• _WORK REQUEST_: Filter task. Return each line of the material that holds the string "label".
Start of TASK INPUTS
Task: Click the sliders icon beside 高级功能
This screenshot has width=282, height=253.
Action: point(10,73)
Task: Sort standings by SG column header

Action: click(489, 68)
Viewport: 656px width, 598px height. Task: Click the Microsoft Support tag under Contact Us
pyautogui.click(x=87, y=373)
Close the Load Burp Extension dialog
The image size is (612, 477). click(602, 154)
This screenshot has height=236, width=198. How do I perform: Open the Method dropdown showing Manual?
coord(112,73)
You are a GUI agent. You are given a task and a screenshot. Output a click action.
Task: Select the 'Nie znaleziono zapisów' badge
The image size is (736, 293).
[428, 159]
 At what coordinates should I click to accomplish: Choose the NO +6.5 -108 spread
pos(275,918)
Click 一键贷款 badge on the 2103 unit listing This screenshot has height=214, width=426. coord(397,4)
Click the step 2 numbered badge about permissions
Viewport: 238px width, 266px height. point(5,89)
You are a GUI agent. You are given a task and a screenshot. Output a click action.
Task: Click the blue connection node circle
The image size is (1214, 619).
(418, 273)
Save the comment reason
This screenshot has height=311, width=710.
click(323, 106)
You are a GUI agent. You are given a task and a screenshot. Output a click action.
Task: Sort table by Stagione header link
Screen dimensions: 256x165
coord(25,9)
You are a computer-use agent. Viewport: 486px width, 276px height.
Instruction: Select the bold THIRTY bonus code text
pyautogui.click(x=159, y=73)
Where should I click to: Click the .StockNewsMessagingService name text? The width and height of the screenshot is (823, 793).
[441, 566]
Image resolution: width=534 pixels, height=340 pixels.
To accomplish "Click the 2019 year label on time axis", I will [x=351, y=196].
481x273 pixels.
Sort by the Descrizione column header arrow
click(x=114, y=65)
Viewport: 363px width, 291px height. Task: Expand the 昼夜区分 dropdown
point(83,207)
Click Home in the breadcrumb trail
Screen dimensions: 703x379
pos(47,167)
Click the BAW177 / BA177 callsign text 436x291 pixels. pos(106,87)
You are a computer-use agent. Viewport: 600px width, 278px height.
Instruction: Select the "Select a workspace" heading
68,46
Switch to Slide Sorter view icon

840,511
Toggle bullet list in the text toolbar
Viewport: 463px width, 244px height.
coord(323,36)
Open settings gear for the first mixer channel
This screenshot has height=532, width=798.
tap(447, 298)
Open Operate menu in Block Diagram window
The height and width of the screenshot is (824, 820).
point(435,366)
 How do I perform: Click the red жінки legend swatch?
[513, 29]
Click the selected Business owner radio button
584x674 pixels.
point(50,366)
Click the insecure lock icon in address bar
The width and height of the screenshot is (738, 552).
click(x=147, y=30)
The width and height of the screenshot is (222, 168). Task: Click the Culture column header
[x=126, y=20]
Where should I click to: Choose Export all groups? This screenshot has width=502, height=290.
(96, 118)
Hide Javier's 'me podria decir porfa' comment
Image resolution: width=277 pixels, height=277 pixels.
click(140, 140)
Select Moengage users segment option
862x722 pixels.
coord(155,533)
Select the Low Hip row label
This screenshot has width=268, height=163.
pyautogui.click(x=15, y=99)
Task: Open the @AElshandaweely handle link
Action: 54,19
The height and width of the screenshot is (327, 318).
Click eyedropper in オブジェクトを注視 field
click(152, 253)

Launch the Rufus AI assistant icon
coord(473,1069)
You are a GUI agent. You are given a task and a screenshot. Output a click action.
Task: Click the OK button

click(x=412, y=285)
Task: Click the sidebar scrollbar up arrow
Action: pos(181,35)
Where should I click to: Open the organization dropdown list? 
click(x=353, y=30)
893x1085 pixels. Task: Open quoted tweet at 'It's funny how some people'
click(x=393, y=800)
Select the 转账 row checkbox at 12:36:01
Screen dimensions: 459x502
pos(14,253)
End of TASK INPUTS
• _TASK RESPONSE_:
To accomplish "Click the 2019 year label on time axis", I will [x=351, y=196].
Select the Low Hip row label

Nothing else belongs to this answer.